Flash died, I heard. The only thing is, suboptimal interaction design wasn’t some kind of child of Flash. It was the offspring of designers; the decisions some of us make. Some of those offspring are still very much alive. The only difference now is that instead of those decisions being encapsulated in Flash, they’re being coded into HTML, CSS, and JS by wily front-end developers at the mercy of their agency overlords for their daily bread: Animations that just…won't…stop. Un-mutable music (hello Geocities, again). Sliding, jumping, bouncing, parallax-ing, hiccuping, flatulent decorations and controls.
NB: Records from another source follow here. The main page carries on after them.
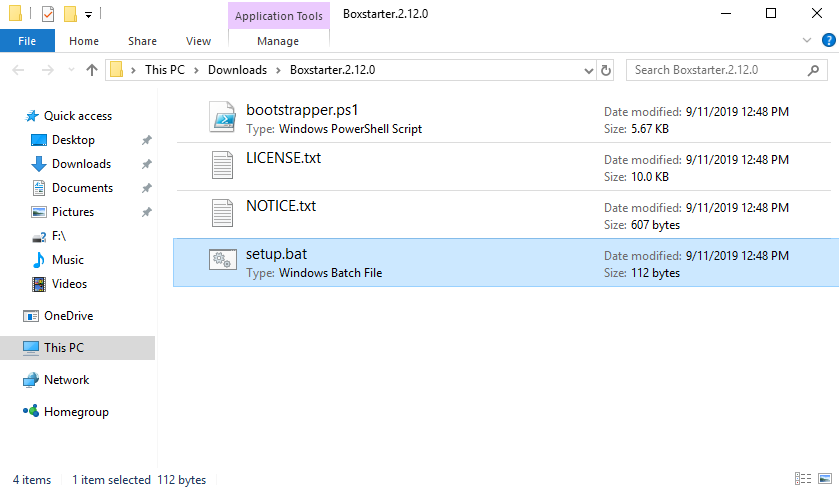Click the search magnifier icon
The width and height of the screenshot is (839, 491).
(813, 70)
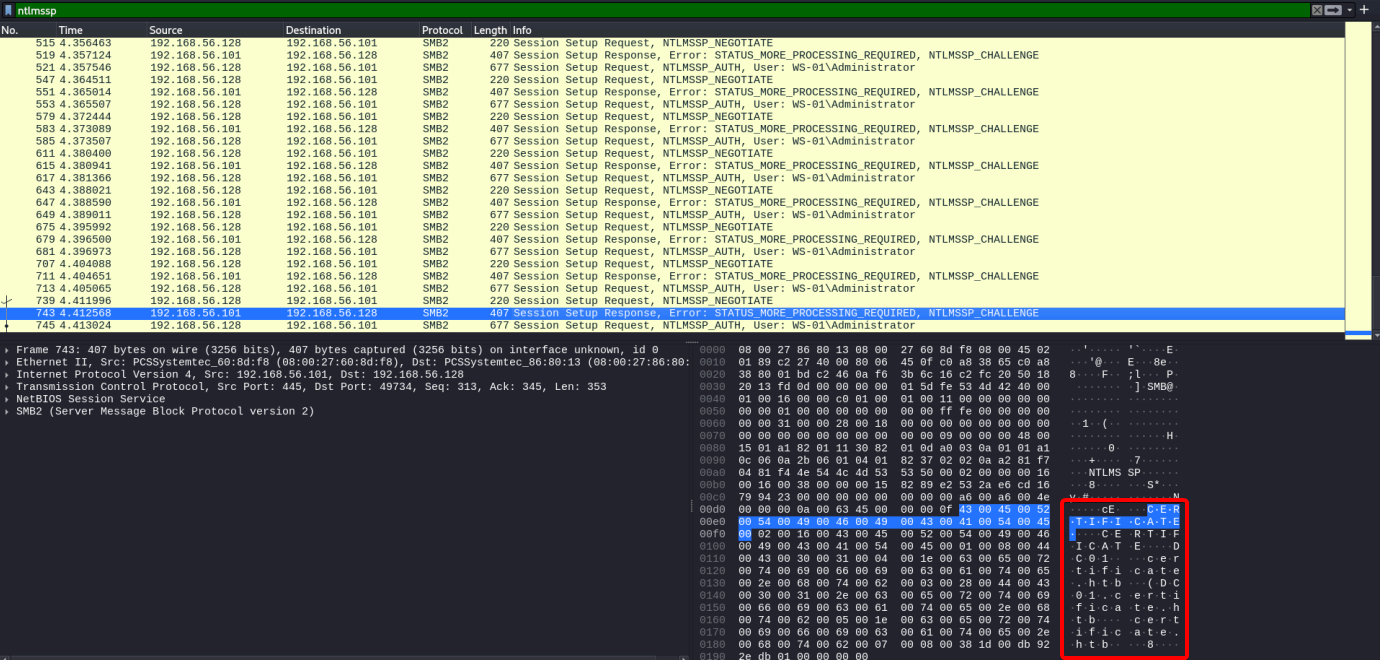Expand Internet Protocol Version 4 section
Screen dimensions: 1380x660
pos(9,374)
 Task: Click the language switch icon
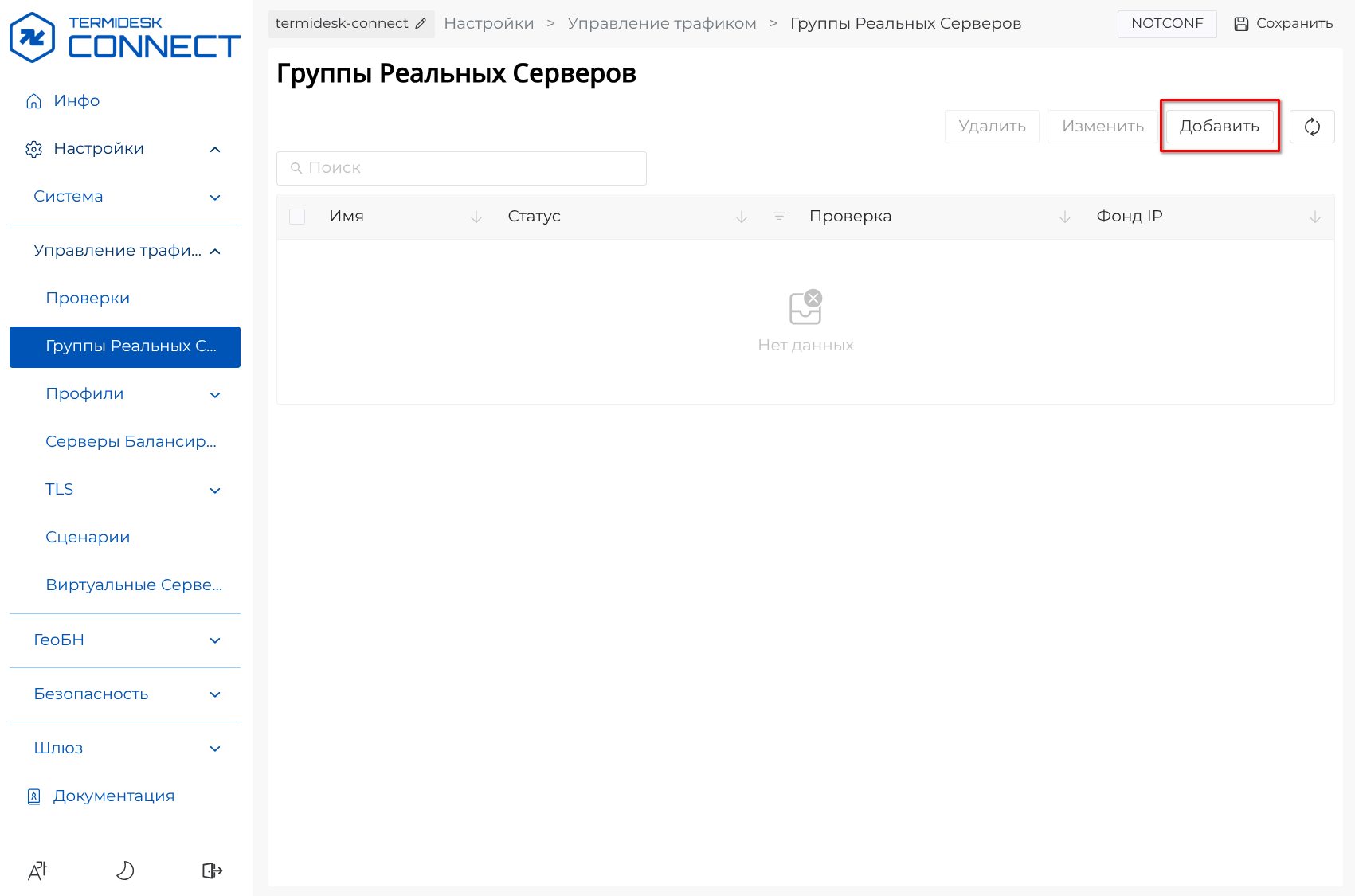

Force-fed, on-message advertising, masquerading as interaction, with accessibility something that might be mindfully included if the developer has time. Stop it! Please!

Let me pick up on one more bug in the system: The white-labelling of freelancers and subcontractors by agencies. That insidious situation where, under the dubious restrictive practice of perma-NDAs, some companies hoover up the credit for every aspect of a piece of work, and do not allow the freelancer to talk about what they’ve done. Stop it! Give credit. Let folks own the right to talk about their work as long as everyone else gets a mention, with a link, and a note to say exactly who did what at the start of the case study.

Let’s create an ecosystem of credit where it’s OK that ad-hoc teams come together around a project. In fact it’s something to be proud of! That’s the reality after all. That’s the truth. It’s OK to say so-and-so did this bit, but we did that. It worked out fine. No reputations were harmed in the making of this website, app, or service by an ad-hoc team. In fact, they were all the better for it. If companies like the ones I’m scolding dare to give a little credit, I’d bet they’d find it comes back with interest. Go on agencies, I double dare you with extra whitespace.